NFL Now: Elemental encoders push feeds to CDN

To make the most of this opportunity, the NFL is already building a range of online programming, where rights allow it. These include: NFL Game Pass, NFL Mobile, NFL Now, original programming, and social media.

The NFL Game Pass app allows anyone to watch any game live, in the game window, internationally. It has a simple user interface, with all the plays and data. NFL Mobile is a similar app for the US domestic market.

To deliver these services, at scale, the NFL’s feed acquisition uses three encoding facilities across the US, giving it full redundancy, for almost 100% uptime. It uses Elemental encoders to push the feeds directly to the content delivery network, and uses token authentication to ensure that only its authorised apps can talk to the service, so if the link gets put on Reddit it will just appear as if it’s broken.

Although for online, it uses a lot of broadcast-style equipment and workflows, such as highlights editors cutting clips from the live stream. “The NFL is very similar to a news organisation, in that our highlights are perishable,” he explained. “People want to see what happened that day, so the faster we can get out those highlights, we maximise the opportunity for revenue” — which means dynamic ad insertion.

All the ads are mid-roll for its live video, “for fear that if you get a pre-roll, that a viewer lands in to part of a commercial break, instead of a live game,” which would be a poor user experience. The operators take their cue from the broadcast game director, and then take the ads from whichever broadcaster has the rights.

It uses Adobe’s Primetime player, “because when we looked at how to deliver ad insertion for mid rolls at scale, there’s really two ways. You can do it server side or client side,” and Primetime allows client side, which is important because the server side, middleware-based systems might not cope with the scale needed. “And we can never have the monetisation opportunity bringing down the fan experience.” This way, “there is no fear that if that middleware stack goes down, it’s going to bring the stream down with it. The player handles all of the stitching,” which has been very successful and simple for the operators to use.

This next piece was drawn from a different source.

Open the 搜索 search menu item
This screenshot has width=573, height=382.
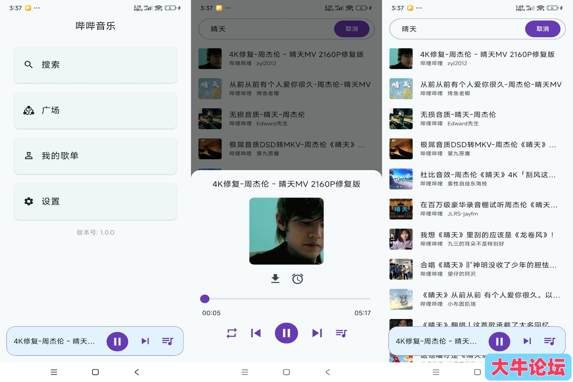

He sees NFL Now as a first response to the question: “How do we deliver compelling content to a new audience, and where do those lines between broadcast and digital blur?” From a production perspective, it uses broadcast infrastructure, “but we’re producing an entirely different product. It is a lean-back television experience that you can also lean in to.” Delivering the content and making it more interactive is the challenge, requiring editors to rank content, to create playlists that the viewer chooses from, mixing live programming, advertising, and features.

Measuring success: time to first byte

The NFL digital offering is becoming a success, certainly by the measurements that Rutherford outlined it had to meet. Its first priority is 100% uptime during game windows, to meet its service level agreements and to ensure it doesn’t affect its brand reputation by delivering blank screens.

It also needs smooth delivery — under 1% buffering — and it needs to be fast. “Your users need to get your content quickly. They don’t want to wait. So, time to first byte should be less than one second,” he said.

“Success means money,” and if the NFL is to become a player in the digital space, “revenue has to start with a B [$1billion plus],” and all of its ad breaks need to be filled.

Rutherford also wants it to offer “a superior product to TV, offering 360º video, virtual reality, personalisation, original content, and integration with social media. This is an interactive medium, and as this technology advances I think there is going to be a wealth of opportunity” to create this superior product. Ultimately, “success is that our product will become a daily habit for our fans,” he added.

The services are available on a wide range of platforms, from iOS, Android and Xbox to PlayStation, Roku and Windows — “I think it’s on pretty much everything.” It is also doing an increasing amount of original programming, having doubled the number of regular shows it offers (from four to eight) between 2014 and 2015.